» **TASK GOAL**
Leave out the pictures and transcribe the rest of the records exactly.
*** Opening of EXERCISE MATERIAL ***
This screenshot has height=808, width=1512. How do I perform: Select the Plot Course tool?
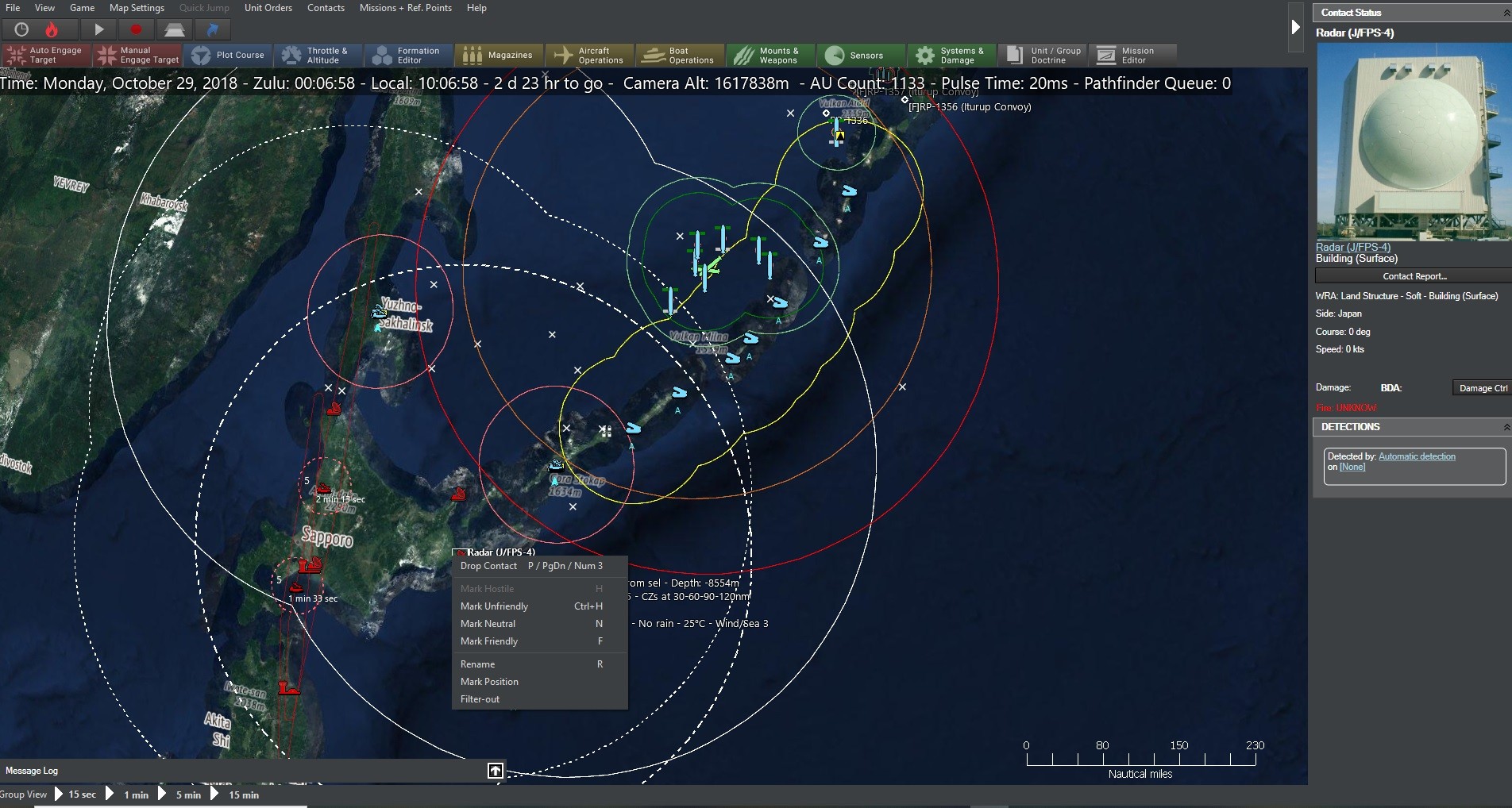pos(229,55)
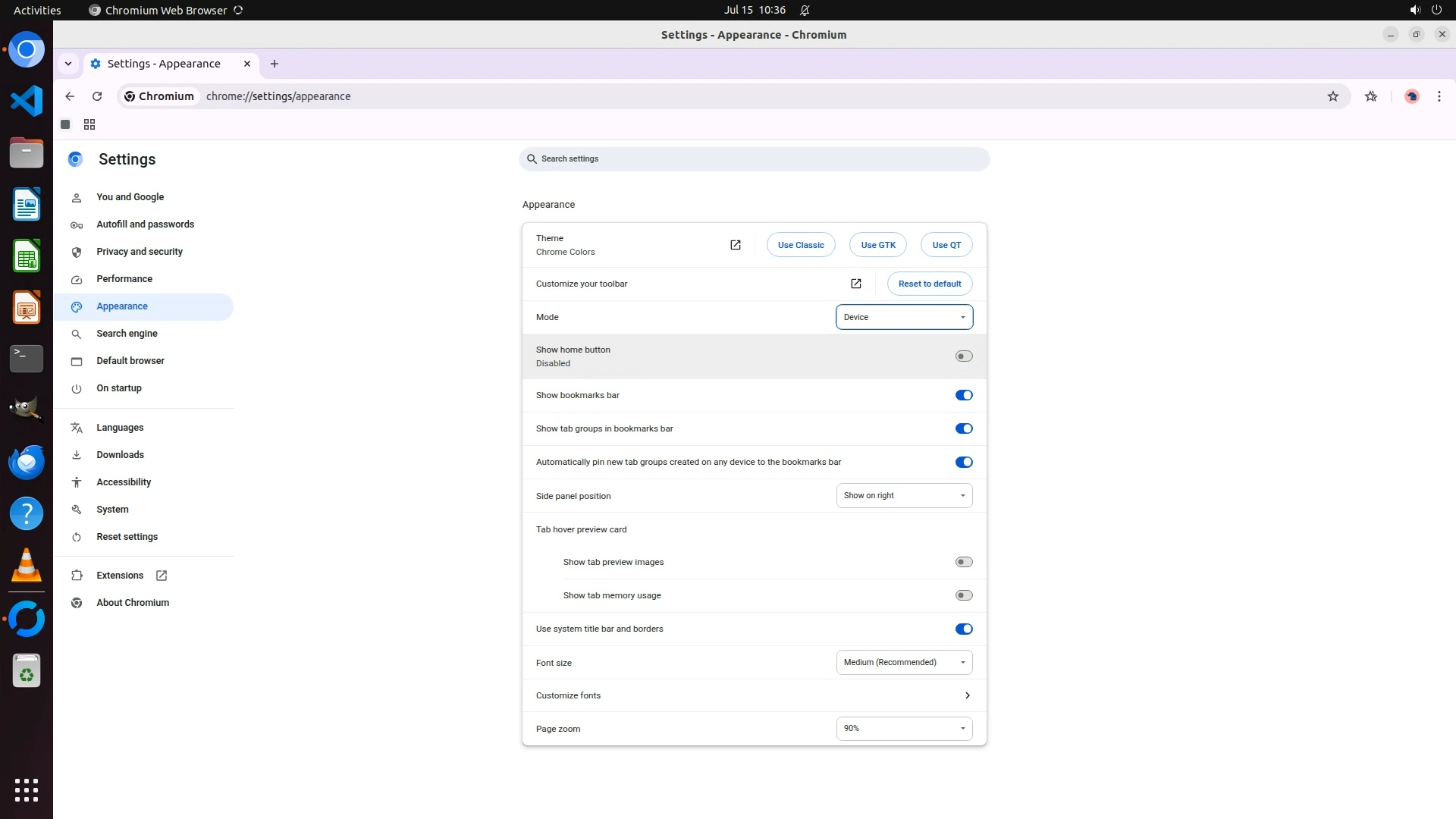Open Side panel position dropdown
1456x819 pixels.
(903, 496)
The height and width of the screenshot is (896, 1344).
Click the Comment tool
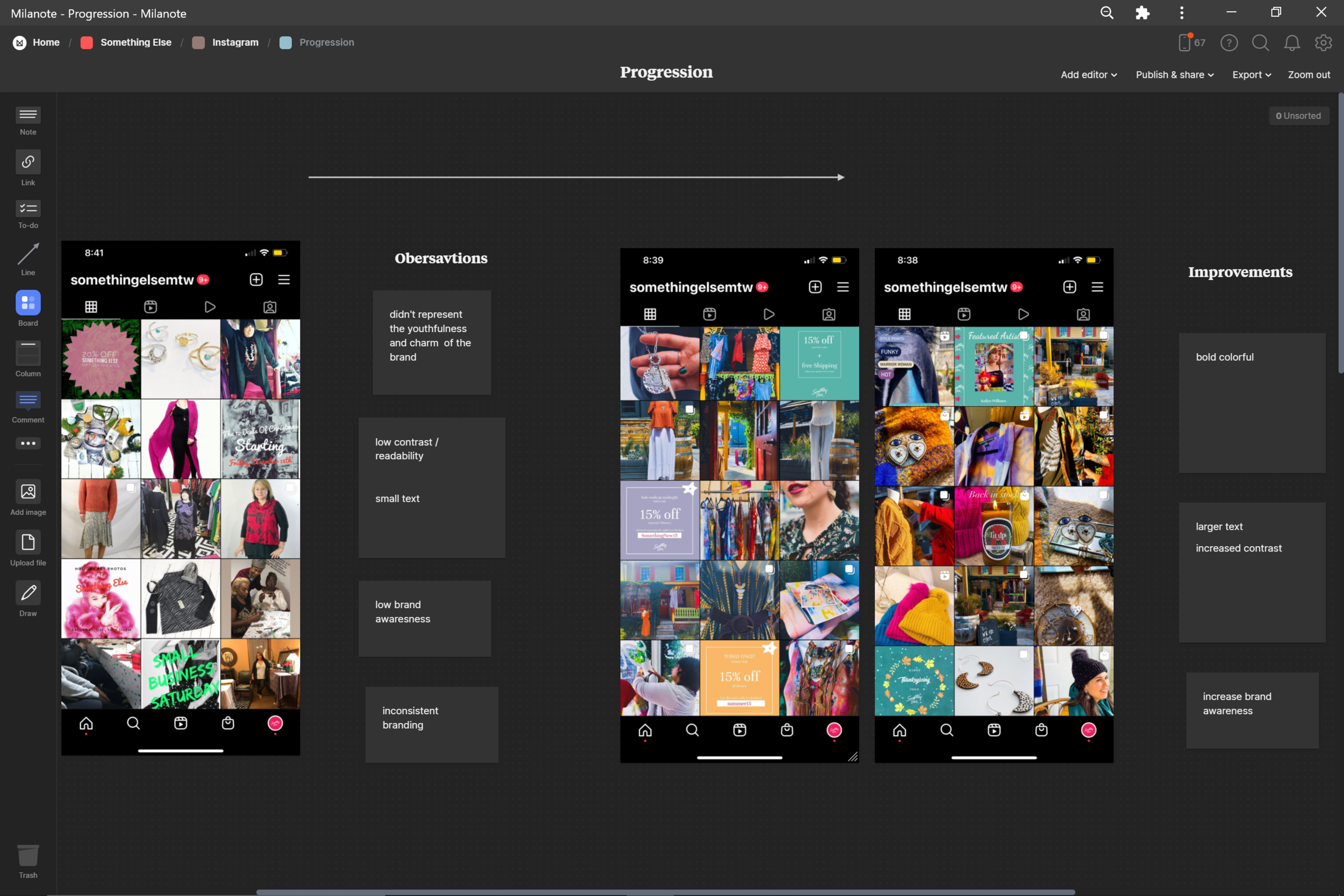27,400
*** Close of EXERCISE MATERIAL ***
» **RESULT**
This screenshot has height=808, width=1512. How do I perform: Select the Plot Course tool?
pos(229,55)
Open Side panel position dropdown
1456x819 pixels.
(903, 496)
The height and width of the screenshot is (896, 1344).
Click the Comment tool
27,400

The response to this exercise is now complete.